After the Duke of Edinburgh’s game, he joined the Queen and the Cowdray party to watch the other semi-final.
He had arrived earlier in the day in his sports car to get some ‘loosening-up practice’ before the game.
The royal couple had spent the weekend at the home of Earl Mountbatten in Romsey, Hampshire.
The Queen arrived later in the day with the earl.
The paper’s report concluded: “The Royal party watched with great interest until the final bell, when the Queen left with the Earl Mountbatten and the Duke popped into the members’ bar for refreshment.”
Also in July of that year, the Bognor Regis Observer reported on an emergency plane landing.

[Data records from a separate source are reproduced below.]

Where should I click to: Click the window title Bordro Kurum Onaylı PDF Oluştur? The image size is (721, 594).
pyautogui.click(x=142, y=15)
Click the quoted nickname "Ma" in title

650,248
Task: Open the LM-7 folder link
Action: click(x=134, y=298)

A pilot and his two passengers escaped injury after the light aircraft struck the bank of a ditch while making the landing on the large playing field between the William Fletcher School and Bognor Regis Grammar School (the two schools now form The Regis School).
The paper reported: “They had been flying at 1,000 feet above the town when the engine of the four-seater Miles Messenger aircraft failed.
“The nearest and most suitable large open space proved to be the campus off Westloats Lane, and the pilot and owner of the aircraft, 43-year-old Mr George Gibson, of Wheeler End, High Wycombe, guided the machine towards safety.
“All went well until the pilot was suddenly faced with an unavoidable obstacle in his path – the deep ditch separating the playing fields of the two schools.
“The aircraft struck the far bank of the ditch – severely damaging its undercarriage and a wing – slewed round, and came to a rest a short distance from the Grammar School’s tennis courts.”
It all happened within about 90 seconds. The plane had been flying from Sandown to Shoreham.
Cricketers at Nyewood Lane were temporarily distracted when the plane passed overhead.
“We thought it would not reach the Lec airfield, where we presumed the pilot intended to land,” said Bognor player Mr Maurice Cowell.
“We heard the engine spluttering as the aircraft passed over the cricket ground.
“It suddenly banked to its left and dived down just over the rooftops towards the school playing fields,” he said.
The three men were examined by a doctor at the Bognor War Memorial Hospital, before continuing on their journey to Shoreham.
The aircraft was dismantled and removed from the playing field.